[What to produce] Retype the entries in full, exactly.

[Data excerpts]
────────────────

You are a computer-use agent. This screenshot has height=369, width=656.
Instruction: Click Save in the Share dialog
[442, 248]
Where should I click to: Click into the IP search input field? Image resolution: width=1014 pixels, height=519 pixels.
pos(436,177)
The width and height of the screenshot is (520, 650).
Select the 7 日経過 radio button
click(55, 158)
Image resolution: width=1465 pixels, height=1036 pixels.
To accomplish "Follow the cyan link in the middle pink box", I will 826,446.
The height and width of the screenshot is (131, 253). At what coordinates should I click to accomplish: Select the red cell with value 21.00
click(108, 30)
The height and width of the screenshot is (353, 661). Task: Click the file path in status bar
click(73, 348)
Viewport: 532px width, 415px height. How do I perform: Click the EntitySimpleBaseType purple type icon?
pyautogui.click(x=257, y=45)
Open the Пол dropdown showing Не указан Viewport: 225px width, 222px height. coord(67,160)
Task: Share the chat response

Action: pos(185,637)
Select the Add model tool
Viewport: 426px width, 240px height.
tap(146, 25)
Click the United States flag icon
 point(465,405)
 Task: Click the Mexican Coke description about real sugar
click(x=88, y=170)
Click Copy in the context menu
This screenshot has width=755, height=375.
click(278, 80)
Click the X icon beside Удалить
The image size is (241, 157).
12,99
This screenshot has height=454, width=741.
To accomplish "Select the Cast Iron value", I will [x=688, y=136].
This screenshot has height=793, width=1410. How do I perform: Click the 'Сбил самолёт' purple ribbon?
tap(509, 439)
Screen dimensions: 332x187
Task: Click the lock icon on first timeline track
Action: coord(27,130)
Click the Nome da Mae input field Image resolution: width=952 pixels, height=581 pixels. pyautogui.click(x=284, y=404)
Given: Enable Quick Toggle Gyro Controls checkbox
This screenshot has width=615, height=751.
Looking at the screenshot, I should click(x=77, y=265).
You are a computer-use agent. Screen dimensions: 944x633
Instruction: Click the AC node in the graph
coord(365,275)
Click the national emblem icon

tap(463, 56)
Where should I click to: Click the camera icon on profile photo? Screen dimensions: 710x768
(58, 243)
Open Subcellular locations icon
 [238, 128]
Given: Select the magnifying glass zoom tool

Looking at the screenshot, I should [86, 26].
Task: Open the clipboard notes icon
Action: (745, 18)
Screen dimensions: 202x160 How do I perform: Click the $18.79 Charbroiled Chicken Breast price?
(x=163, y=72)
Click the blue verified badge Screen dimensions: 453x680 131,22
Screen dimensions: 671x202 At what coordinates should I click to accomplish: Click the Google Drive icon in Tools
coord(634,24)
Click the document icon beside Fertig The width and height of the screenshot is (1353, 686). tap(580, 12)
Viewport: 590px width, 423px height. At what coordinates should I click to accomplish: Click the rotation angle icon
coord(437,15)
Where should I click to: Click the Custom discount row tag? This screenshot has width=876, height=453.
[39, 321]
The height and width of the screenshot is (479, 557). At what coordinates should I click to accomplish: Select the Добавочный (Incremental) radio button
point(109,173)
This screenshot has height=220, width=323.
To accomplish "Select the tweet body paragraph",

────────────────

[Answer to the exercise]
You are a computer-use agent. This screenshot has height=369, width=656.
Instruction: Click Save in the Share dialog
[442, 248]
Where should I click to: Click into the IP search input field? Image resolution: width=1014 pixels, height=519 pixels.
pos(436,177)
The width and height of the screenshot is (520, 650).
Select the 7 日経過 radio button
click(55, 158)
Image resolution: width=1465 pixels, height=1036 pixels.
To accomplish "Follow the cyan link in the middle pink box", I will 826,446.
The height and width of the screenshot is (131, 253). At what coordinates should I click to accomplish: Select the red cell with value 21.00
click(108, 30)
The height and width of the screenshot is (353, 661). Task: Click the file path in status bar
click(73, 348)
Viewport: 532px width, 415px height. How do I perform: Click the EntitySimpleBaseType purple type icon?
pyautogui.click(x=257, y=45)
Open the Пол dropdown showing Не указан Viewport: 225px width, 222px height. coord(67,160)
Task: Share the chat response

Action: pos(185,637)
Select the Add model tool
Viewport: 426px width, 240px height.
tap(146, 25)
Click the United States flag icon
 point(465,405)
 Task: Click the Mexican Coke description about real sugar
click(x=88, y=170)
Click Copy in the context menu
This screenshot has width=755, height=375.
click(278, 80)
Click the X icon beside Удалить
The image size is (241, 157).
12,99
This screenshot has height=454, width=741.
To accomplish "Select the Cast Iron value", I will [x=688, y=136].
This screenshot has height=793, width=1410. How do I perform: Click the 'Сбил самолёт' purple ribbon?
tap(509, 439)
Screen dimensions: 332x187
Task: Click the lock icon on first timeline track
Action: coord(27,130)
Click the Nome da Mae input field Image resolution: width=952 pixels, height=581 pixels. pyautogui.click(x=284, y=404)
Given: Enable Quick Toggle Gyro Controls checkbox
This screenshot has width=615, height=751.
Looking at the screenshot, I should click(x=77, y=265).
You are a computer-use agent. Screen dimensions: 944x633
Instruction: Click the AC node in the graph
coord(365,275)
Click the national emblem icon

tap(463, 56)
Where should I click to: Click the camera icon on profile photo? Screen dimensions: 710x768
(58, 243)
Open Subcellular locations icon
 [238, 128]
Given: Select the magnifying glass zoom tool

Looking at the screenshot, I should [86, 26].
Task: Open the clipboard notes icon
Action: (745, 18)
Screen dimensions: 202x160 How do I perform: Click the $18.79 Charbroiled Chicken Breast price?
(x=163, y=72)
Click the blue verified badge Screen dimensions: 453x680 131,22
Screen dimensions: 671x202 At what coordinates should I click to accomplish: Click the Google Drive icon in Tools
coord(634,24)
Click the document icon beside Fertig The width and height of the screenshot is (1353, 686). tap(580, 12)
Viewport: 590px width, 423px height. At what coordinates should I click to accomplish: Click the rotation angle icon
coord(437,15)
Where should I click to: Click the Custom discount row tag? This screenshot has width=876, height=453.
[39, 321]
The height and width of the screenshot is (479, 557). At what coordinates should I click to accomplish: Select the Добавочный (Incremental) radio button
point(109,173)
This screenshot has height=220, width=323.
To accomplish "Select the tweet body paragraph",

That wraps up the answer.